[Excerpted data]

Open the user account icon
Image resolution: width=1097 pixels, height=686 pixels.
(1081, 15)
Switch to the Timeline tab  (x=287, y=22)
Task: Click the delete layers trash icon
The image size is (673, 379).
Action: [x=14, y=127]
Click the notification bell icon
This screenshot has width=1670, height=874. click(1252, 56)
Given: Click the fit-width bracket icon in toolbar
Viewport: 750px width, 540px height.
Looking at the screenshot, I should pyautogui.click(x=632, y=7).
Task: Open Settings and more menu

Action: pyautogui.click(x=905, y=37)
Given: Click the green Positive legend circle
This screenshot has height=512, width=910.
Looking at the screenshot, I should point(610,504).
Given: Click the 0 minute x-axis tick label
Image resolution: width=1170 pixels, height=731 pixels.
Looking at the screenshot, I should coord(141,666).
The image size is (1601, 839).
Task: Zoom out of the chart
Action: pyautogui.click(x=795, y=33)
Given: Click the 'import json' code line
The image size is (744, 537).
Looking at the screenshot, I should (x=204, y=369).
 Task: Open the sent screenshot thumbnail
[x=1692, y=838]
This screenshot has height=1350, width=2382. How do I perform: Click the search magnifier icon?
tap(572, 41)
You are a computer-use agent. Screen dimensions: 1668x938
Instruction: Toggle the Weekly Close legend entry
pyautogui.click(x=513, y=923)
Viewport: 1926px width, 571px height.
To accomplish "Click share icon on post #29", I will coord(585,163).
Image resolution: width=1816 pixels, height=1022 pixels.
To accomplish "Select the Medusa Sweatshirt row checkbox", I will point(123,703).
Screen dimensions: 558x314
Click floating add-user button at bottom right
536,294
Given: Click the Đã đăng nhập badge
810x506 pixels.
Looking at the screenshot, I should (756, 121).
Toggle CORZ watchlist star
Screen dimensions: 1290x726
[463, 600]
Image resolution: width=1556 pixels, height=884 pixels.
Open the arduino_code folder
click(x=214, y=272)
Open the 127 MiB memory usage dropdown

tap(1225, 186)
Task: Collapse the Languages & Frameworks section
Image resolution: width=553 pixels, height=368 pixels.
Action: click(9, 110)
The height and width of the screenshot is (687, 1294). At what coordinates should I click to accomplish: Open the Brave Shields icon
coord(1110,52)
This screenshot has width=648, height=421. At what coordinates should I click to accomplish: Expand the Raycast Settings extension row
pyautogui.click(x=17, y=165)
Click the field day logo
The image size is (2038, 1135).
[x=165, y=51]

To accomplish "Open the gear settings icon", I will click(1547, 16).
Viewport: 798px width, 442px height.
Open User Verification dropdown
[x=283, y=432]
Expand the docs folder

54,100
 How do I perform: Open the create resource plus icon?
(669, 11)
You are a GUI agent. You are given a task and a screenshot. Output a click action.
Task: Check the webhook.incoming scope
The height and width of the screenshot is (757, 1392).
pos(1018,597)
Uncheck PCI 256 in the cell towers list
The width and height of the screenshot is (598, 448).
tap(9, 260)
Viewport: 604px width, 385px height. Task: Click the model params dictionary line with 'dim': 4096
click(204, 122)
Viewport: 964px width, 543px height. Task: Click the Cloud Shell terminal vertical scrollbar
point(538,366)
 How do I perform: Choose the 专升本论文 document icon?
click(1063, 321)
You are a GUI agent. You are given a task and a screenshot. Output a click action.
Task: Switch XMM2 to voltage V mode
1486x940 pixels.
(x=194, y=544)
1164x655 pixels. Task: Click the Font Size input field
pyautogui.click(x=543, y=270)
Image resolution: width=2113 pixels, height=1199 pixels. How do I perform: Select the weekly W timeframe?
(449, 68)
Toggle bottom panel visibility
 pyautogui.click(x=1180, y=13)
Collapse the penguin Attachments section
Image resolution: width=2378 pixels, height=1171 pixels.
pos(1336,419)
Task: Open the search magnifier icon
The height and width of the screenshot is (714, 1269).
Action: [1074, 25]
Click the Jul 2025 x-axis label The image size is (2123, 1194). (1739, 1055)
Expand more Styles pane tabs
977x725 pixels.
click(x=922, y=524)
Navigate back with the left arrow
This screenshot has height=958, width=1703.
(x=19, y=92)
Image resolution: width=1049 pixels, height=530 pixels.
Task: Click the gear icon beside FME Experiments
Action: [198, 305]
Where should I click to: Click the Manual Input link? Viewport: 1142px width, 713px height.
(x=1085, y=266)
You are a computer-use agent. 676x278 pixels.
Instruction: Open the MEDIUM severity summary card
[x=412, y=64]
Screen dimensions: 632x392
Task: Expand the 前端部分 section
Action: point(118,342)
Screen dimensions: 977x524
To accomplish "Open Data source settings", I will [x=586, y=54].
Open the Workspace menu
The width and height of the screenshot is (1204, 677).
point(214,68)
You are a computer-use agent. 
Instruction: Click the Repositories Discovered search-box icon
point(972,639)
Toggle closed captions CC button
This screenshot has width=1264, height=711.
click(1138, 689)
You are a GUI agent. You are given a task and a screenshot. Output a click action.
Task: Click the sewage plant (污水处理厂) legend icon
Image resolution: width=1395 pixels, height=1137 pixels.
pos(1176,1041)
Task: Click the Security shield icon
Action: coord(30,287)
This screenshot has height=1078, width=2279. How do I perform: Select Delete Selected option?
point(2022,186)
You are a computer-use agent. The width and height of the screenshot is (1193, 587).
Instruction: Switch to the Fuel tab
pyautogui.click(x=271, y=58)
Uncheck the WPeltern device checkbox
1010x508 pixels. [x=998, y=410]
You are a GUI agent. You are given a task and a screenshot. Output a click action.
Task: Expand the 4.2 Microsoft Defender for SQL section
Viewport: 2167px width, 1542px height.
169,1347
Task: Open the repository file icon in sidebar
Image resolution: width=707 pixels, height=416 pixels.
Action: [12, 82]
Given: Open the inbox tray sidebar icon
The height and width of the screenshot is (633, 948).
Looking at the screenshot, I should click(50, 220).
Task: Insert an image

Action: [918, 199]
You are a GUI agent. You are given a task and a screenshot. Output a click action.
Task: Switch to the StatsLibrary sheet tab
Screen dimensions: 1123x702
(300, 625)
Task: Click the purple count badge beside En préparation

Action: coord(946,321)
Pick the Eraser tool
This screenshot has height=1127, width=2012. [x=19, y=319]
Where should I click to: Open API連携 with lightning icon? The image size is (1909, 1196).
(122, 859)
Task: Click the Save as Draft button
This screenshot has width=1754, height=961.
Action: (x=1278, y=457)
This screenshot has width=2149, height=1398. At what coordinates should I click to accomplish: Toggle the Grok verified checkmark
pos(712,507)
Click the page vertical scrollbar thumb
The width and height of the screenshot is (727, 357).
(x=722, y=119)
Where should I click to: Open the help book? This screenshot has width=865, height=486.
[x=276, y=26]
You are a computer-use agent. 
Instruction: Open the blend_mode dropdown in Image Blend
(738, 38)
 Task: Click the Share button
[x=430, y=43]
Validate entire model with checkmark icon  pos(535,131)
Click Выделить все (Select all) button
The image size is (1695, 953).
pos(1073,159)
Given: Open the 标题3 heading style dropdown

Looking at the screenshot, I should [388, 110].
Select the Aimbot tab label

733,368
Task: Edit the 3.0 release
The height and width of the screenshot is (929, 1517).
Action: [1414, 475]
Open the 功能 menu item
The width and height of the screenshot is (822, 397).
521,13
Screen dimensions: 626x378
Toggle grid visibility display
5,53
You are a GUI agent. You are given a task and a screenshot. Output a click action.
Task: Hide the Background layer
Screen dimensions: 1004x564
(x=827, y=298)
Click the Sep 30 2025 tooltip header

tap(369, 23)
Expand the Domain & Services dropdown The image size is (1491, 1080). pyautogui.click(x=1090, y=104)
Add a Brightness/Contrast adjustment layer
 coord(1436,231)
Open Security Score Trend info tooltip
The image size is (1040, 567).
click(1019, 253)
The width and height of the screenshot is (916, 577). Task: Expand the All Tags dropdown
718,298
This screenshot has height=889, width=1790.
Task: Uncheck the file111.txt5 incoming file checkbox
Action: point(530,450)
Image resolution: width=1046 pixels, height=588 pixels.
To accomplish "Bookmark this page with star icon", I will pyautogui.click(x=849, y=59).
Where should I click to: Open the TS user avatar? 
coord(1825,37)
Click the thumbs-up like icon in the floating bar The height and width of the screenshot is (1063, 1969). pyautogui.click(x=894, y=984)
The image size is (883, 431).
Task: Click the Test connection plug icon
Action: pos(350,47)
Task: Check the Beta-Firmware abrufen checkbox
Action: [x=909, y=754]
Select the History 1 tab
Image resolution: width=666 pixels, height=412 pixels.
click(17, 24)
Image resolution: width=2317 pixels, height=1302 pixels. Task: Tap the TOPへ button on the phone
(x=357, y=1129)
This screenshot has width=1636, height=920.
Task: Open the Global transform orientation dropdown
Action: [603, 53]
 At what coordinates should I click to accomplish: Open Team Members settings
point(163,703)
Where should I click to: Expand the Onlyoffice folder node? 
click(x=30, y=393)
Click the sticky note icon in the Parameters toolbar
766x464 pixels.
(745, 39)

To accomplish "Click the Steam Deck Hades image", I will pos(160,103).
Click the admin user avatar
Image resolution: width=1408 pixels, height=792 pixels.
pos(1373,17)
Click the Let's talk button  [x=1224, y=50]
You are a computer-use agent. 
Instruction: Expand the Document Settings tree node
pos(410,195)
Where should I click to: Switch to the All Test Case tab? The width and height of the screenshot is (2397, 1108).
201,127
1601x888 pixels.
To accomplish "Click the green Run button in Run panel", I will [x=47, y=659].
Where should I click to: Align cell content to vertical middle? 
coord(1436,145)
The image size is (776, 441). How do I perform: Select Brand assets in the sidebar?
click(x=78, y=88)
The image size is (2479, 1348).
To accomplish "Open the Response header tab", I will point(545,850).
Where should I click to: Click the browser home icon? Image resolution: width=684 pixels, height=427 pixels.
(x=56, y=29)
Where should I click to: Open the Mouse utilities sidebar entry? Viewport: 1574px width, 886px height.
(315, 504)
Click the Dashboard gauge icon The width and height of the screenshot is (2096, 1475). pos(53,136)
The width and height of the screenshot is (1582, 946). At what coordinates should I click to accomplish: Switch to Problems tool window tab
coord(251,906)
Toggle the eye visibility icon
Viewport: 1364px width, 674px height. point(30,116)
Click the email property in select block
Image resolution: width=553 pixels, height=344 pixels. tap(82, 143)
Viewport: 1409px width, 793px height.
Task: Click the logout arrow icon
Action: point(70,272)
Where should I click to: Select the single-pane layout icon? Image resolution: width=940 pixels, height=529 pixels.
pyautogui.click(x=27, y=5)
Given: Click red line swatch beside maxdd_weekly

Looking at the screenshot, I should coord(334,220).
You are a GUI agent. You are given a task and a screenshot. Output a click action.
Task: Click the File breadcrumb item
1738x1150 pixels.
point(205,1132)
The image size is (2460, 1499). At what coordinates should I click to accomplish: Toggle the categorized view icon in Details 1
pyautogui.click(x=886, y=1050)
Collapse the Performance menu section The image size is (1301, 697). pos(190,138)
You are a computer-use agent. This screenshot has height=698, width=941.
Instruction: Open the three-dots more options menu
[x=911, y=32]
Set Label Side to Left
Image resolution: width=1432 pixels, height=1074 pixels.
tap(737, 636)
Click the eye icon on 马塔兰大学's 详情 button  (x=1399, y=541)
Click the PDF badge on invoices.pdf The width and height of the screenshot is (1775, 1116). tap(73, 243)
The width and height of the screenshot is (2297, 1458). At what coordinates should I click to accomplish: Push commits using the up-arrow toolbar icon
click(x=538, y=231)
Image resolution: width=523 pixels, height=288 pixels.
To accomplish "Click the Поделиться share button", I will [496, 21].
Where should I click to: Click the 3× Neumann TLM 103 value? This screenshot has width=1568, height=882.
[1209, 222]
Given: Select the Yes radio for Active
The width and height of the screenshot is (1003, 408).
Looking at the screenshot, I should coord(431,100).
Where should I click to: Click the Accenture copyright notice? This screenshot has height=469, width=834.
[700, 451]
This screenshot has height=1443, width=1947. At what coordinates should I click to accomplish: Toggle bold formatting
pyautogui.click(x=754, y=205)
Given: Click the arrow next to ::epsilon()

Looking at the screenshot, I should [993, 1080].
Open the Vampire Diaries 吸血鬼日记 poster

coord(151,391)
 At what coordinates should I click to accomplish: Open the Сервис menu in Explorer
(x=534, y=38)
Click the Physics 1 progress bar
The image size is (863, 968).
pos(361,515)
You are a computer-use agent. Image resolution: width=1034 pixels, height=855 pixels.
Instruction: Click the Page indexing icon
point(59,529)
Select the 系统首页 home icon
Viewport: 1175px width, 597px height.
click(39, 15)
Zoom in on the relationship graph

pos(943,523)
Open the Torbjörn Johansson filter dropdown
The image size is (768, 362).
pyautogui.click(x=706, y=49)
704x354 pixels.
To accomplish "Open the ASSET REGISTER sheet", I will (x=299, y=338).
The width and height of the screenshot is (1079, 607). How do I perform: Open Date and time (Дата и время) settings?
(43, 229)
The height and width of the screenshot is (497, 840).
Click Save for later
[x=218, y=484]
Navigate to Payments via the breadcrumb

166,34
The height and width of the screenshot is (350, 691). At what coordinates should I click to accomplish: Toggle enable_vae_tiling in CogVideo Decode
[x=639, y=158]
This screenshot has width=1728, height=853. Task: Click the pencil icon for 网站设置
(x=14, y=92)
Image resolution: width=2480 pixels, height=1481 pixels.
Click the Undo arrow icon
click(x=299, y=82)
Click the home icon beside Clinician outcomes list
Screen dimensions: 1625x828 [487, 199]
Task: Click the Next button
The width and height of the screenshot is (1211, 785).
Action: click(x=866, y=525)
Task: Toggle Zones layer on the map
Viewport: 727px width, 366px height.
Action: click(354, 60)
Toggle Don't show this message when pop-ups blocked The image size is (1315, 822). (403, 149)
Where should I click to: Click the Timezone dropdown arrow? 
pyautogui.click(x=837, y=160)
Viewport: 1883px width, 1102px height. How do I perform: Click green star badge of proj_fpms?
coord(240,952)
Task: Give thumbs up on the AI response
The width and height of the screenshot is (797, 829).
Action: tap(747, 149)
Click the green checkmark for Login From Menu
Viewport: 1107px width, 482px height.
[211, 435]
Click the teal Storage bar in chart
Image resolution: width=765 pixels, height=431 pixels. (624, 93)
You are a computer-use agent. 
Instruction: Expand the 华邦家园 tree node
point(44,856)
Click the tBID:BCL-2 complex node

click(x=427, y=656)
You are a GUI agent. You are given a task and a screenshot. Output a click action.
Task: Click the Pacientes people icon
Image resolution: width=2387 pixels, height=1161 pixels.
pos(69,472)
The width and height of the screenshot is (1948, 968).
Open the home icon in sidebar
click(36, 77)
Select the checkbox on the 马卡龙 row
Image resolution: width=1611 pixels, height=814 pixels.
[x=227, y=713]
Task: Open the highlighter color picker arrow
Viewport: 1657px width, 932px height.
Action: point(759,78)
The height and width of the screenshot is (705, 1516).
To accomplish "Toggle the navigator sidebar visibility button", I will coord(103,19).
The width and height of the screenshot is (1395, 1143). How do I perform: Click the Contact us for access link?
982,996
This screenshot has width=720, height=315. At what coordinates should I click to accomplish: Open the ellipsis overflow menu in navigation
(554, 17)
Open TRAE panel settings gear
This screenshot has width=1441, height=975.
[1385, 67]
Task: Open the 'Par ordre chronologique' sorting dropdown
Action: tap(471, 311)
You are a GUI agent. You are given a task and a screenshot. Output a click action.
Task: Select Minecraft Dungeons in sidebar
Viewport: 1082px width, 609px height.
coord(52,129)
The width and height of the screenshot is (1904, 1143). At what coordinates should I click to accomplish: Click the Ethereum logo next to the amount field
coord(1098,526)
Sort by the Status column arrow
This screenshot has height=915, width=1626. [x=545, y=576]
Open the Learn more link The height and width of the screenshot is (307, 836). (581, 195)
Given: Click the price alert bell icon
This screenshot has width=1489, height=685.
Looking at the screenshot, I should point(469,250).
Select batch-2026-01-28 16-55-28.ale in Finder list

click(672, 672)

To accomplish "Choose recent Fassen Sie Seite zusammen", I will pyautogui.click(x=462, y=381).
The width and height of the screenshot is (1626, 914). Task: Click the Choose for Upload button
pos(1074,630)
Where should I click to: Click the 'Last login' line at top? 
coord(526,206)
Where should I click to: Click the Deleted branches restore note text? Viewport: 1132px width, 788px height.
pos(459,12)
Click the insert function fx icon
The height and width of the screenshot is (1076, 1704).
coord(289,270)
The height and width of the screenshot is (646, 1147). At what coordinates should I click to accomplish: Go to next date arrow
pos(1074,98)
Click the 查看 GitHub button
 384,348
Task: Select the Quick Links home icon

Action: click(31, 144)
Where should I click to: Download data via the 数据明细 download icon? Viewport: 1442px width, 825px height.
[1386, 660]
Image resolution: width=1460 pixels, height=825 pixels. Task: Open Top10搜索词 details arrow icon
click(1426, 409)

[/Excerpted data]

### Prompt
Reproduce all lines from the records above that include the word "Collapse".

### Answer to the exercise
Task: Collapse the Languages & Frameworks section
Collapse the penguin Attachments section
Collapse the Performance menu section The image size is (1301, 697). pos(190,138)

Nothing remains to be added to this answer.